We passed the three iconic buildings known as the three graces, (the Liver Building, the Cunard Building, and the Port of Liverpool Building), and passed through a tunnel under the museum to arrive at another lock. Through this and we were into Canning Dock. It was a bit of a wiggle round into Albert Dock but we were nearly there. One last bridge and we entered Salthouse Dock where our pier awaited us.
We soon had the shoreline plugged in, set for our week exploring the sights of the big city.










Monday, 7 September 2015

Liverpool calling

We are getting closer to Liverpool daily. We spent yesterday moored in Burscough. The Captains Sister joined us for the day. It made a pleasant change to have a visitor. We took a stroll down part of the Rufford branch which leaves the L&L Canal at Burscough and ends on the estuary of the river Ribble. From there it is possible to cross over to join the Lancaster Canal, but not for us. Apart from being to much like the sea for my liking, we are too long for the locks on this stretch. It was however interesting to see some of it and look at the paddle gear on some of the locks. As on the Wigan flight, they are also totally different to what we have seen before.
After a couple of pints in The Ship at the junction we had lunch on board and caught up with all the family news.
It has been a fine, mostly clear day today and we had an excelent cruise as far as bridge 20, yet another of those pesky swing bridges, the fourth today. It is a lovely quiet spot in what is probably the last real countryside before heading into Liverpool. The landscape is very flat with wide open skies. The Captain swears he can smell the sea. A look at the map showed the Irish Sea is only about 8 miles away to the west, and with a northwest wind blowing, he is probably right!

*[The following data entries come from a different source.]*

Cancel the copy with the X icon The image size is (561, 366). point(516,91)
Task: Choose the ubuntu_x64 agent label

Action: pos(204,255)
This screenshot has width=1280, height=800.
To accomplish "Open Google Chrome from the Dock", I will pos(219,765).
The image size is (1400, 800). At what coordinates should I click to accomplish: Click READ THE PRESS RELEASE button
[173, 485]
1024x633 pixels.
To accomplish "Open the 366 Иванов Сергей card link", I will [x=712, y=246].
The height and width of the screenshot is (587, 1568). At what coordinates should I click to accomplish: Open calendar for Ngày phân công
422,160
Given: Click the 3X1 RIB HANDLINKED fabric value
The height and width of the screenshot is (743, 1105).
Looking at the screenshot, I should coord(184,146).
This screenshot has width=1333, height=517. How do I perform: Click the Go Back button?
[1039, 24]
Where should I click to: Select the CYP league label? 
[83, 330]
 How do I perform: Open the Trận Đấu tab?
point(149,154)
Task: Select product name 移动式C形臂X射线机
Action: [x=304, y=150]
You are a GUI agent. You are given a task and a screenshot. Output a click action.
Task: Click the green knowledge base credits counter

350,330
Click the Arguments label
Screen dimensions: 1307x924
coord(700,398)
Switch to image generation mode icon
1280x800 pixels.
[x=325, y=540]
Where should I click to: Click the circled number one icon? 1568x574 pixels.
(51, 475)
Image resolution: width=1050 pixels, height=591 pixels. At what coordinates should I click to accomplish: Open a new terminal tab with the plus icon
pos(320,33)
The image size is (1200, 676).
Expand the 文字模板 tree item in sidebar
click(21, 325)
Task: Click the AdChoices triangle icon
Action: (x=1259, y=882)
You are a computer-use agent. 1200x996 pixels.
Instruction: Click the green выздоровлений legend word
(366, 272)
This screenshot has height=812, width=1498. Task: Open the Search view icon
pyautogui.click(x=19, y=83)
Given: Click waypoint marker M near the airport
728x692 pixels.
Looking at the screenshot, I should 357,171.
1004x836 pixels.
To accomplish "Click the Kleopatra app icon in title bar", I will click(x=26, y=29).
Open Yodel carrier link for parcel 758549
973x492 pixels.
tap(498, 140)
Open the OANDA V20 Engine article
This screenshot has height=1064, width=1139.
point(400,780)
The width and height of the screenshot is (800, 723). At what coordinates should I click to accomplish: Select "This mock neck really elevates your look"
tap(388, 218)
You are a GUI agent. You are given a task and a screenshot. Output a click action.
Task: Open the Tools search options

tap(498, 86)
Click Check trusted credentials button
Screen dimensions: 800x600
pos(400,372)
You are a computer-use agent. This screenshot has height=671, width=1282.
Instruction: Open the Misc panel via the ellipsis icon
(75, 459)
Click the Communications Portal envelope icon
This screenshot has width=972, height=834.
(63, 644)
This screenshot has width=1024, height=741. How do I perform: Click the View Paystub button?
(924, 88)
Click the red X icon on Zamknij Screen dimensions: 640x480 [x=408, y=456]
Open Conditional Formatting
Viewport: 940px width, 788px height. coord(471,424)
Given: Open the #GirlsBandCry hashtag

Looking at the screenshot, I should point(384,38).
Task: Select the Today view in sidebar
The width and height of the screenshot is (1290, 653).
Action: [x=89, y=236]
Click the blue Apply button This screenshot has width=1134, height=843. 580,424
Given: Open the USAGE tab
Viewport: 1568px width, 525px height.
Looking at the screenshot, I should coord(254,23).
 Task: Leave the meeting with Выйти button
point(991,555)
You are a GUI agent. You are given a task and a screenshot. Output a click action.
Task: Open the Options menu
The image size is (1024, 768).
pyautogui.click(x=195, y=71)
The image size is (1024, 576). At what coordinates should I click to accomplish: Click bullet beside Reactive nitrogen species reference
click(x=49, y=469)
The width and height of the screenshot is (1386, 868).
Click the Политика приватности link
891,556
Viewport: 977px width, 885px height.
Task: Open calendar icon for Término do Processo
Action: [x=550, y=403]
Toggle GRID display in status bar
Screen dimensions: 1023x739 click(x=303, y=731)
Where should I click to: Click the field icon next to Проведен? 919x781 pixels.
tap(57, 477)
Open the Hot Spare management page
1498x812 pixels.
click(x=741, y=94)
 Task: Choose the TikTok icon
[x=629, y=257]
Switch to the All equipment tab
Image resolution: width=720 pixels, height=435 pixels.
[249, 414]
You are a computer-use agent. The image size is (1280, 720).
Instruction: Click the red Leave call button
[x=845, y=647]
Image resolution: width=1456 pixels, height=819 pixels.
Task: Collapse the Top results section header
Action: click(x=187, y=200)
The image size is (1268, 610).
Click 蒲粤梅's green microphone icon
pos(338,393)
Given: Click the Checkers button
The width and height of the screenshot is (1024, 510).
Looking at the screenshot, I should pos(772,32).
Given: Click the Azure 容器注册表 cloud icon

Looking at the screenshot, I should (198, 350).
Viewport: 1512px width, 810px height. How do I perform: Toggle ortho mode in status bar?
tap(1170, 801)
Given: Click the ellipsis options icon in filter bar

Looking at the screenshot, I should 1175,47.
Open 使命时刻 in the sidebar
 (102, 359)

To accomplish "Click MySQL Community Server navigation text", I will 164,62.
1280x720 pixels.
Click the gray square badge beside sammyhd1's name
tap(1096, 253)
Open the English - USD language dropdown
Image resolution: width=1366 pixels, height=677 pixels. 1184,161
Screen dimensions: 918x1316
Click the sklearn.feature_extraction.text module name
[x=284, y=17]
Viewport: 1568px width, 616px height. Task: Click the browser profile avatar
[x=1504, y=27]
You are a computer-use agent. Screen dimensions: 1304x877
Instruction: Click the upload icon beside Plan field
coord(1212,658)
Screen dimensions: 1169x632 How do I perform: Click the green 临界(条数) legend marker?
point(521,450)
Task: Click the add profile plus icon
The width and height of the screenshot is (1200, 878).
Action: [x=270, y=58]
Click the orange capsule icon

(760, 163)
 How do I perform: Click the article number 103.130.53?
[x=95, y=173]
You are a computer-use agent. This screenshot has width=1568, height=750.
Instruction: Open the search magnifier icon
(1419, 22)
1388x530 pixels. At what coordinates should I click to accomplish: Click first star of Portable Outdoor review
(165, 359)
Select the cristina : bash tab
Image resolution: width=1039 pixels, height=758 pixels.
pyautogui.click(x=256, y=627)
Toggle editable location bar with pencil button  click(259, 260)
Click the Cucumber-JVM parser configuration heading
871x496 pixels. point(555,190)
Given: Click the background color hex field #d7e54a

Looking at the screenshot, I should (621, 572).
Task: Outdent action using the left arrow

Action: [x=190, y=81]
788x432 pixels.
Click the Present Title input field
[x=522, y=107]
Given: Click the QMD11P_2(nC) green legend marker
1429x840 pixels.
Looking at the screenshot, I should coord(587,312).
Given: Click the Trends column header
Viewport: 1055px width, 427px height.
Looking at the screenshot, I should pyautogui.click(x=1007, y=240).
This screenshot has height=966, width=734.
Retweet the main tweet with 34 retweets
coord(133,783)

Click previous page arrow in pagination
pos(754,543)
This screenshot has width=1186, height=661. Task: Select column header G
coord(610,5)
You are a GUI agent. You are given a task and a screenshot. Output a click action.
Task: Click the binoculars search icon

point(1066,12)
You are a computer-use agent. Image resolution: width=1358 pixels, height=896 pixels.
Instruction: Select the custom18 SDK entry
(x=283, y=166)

Saturday, 5 September 2015

The Water Road to Wigan Pier

It was a very early start on Thursday as we planned to get through Manchester in one go. Well, actually just the edge, Sale and skirting round Salford. Turning left we avoided the centre of Manchester and headed towards Worsley, crossing on the way, the swing aqueduct at Barton which crosses the Manchester Ship Canal. Although we were looking out for it, crossing over was something of an anticlimax. Not as impressive as expected. It is, however, quite a feat of victorian engineering.
On the subject of engineering, we soon after passed through Patricroft, where the Gardner works used to be, and our engine was manufactured in 1952. One feature of the Bridgewater Canal is the little cranes at strategic points to lift in the stop planks which are used to block the canal for maintenance work.
After a long day we eventually stopped near Astley Green in sight of a pithead winding tower in an area reclaimed from the ravages of the local mining industry.

Yesterday we travelled as far as Wigan. The landscape still showed signs of its mining past in the form of lakes and flashes caused by subsidence. Aproaching Wigan we encountered our first locks, (apart from the river), since middlewich. Being on the Leeds & Liverpool Canal, they have some different paddle gear to what we are used to. One had a curious drum and chain arrangement to close the gates.
After spending a quieter than expected night moored in the centre of Wigan, we set off this morning past the iconic Wigan pier. Not particularly awe inspiring, but we knew what to expect. Still, a photo had to be taken.
The landscape improved dramatically on leaving Wigan with some lovely tree lined stretches and numerous sightings of Kingfishers along the way. The only down side was the number of swing bridges we encountered. They were easy to work but I hate having to stop the cars and put up with the scowling. Still, the canal was here first and they just have to put up with it!